(foto Unsplash)

La nuova serie su Apple Tv, dove le voci corrono ai confini della realtà

Mariarosa Mancuso

Come immagini, in “Calls”, ci sono solo led colorati e parole pronunciate dai protagonisti senza volto

Viva la radio. No, non parliamo di Clubhouse. Dopo anni di cuffie, microfono, interviste, parti noiose tagliate via, l’iniziale curiosità scende. Sale un brivido di terrore, al pensiero di conversazioni senza vincoli di durata né obbligo di competenza (si parla tanto male di Twitter, ma per leggere un tweet basta un’occhiata, l’audio scorre in tempo reale).
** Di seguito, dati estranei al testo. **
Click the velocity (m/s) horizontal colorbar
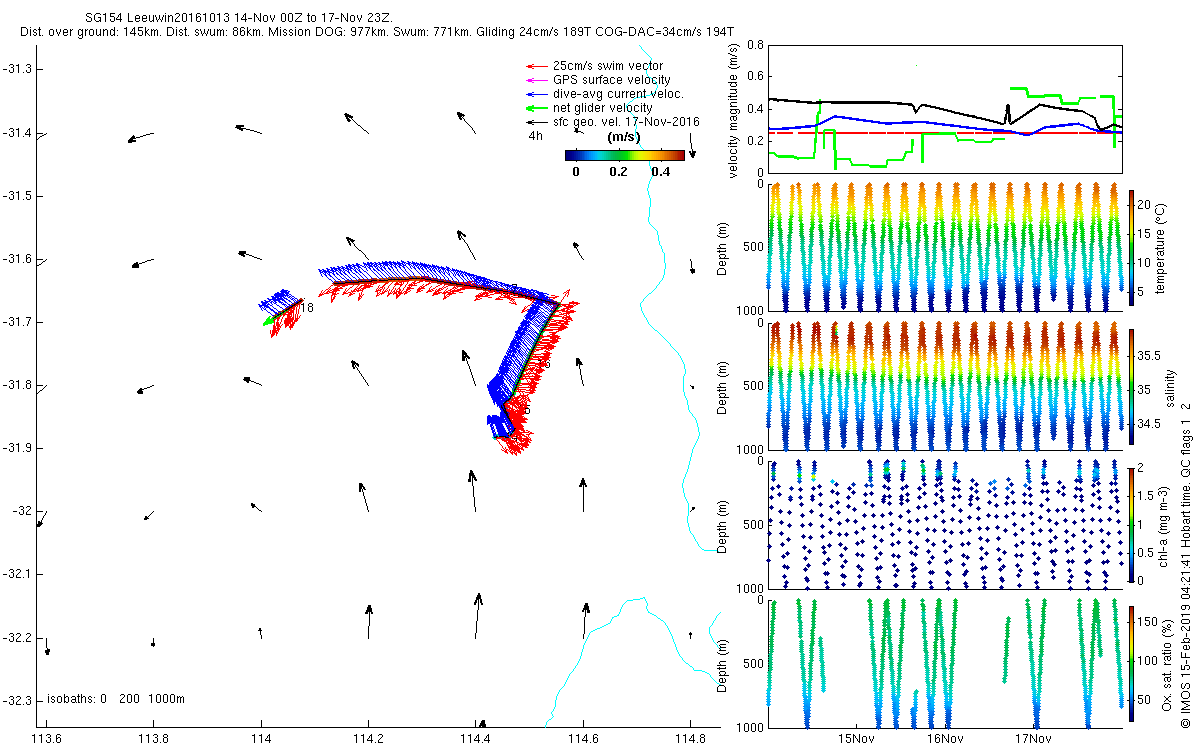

Parliamo di “Calls”, la nuova serie su Apple Tv. Showrunner Fede Alvarez, che ha ripreso un’idea di Timothée Hochet: la prima stagione della serie originale era in onda su Canal Plus a dicembre del 2017 (poi ce ne sono state altre due). 

 

L’idea si chiama radiodramma, o podcast se volete essere moderni. L’originale francese mostra sullo schermo led colorati e lampeggianti. E le parole pronunciate dai protagonisti senza volto. Agli americani pareva troppo poco, hanno aggiunto leggiadre forme d’onda multicolori, come quelle che compaiono sui monitor degli studi radio. Il resto sono conversazioni registrate, le più varie. Telefonate, appelli di soccorso, scatole nere, segreterie telefoniche, programmi radio, walkie-talkie, dittafoni, microfoni su un set. Le voci cominciano tranquille – non sempre, qualcuno chiama la polizia, altri scappano dalla fidanzata incinta – e via via svelano situazioni di pericolo. Realistiche all’inizio, tendono a svoltare verso il soprannaturale: viaggi nel tempo, vicini che ricevono telefonate da se stessi, doppi, bestie fameliche del paleolitico scovate durante un’immersione. Dicono che poi la trama si chiarirà.

 

Per ora “Calls” somiglia moltissimo (coincidenza?) al Conspiracy Theory Café – o Caffè del Complotto – inventato da Don DeLillo in “Underworld”, colossale romanzo uscito nel 1997. Un locale a San Francisco dove ascoltare, comprare, scambiare, intercettazioni telefoniche – di chiunque. Siccome ogni fantasia romanzesca di grande scrittore prima o poi si avvera, esiste un podcast chiamato Conspiracy Cafe che riciccia l’intero assortimento. E proprio qui sta il difetto della serie – troppo paranormale in soli nove episodi, durano tra il quarto d’ora e i venti minuti. Si possono far fuori in una serata, se resistete allo schermo psichedelico, e alla lettura veloce delle parole in sovraimpressione – non è gente che sta dietro un leggio, imposta la voce, scandisce ogni sillaba. Lasciato DeLillo, la serie di riferimento è la classica “Ai confini della realtà”, con la voce di Rod Sterling che prometteva una gita nella “twilight zone”. Ma erano storie più vicine alle nostre illusioni e paure. Per esempio, il giorno libero dei manichini, che escono dal grande magazzino per una passeggiata e si fanno rimorchiare da un poveretto ignaro di tutto. O il lettore con moglie bisbetica che gli cancella le righe dei libri. Quando finalmente ha tempo per leggere gli cadono gli occhiali spessi da miope – siamo dopo una catastrofe nucleare, si è salvato perché era nel caveau della banca. Il primo episodio di “Calls” si intitola “The End”, il secondo “The Beginning”, non è rassicurante neppure “It’s All in Your Head”, con la voce di Rosario Dawson. Uno spreco non vederla, ma anche la dimostrazione che la ragazza sa recitare – tutto il cast vocale è di prima classe. Dirige Fede Alvarez da Montevideo, che con l’audio è in fissa. Qualche anno fa ha girato “Don’t Breathe”, raro horror originale. Tre sbandati tentano una rapina facile, a casa di un reduce cieco dalla guerra del Golfo, benestante per via dell’assicurazione che lo ha risarcito per la figlia morta. Lui per prima cosa fa saltare il contatore: al buio, il vantaggio è suo. Come faceva la cieca Audrey Hepburn in un vecchio film intitolato “Gli occhi della notte”.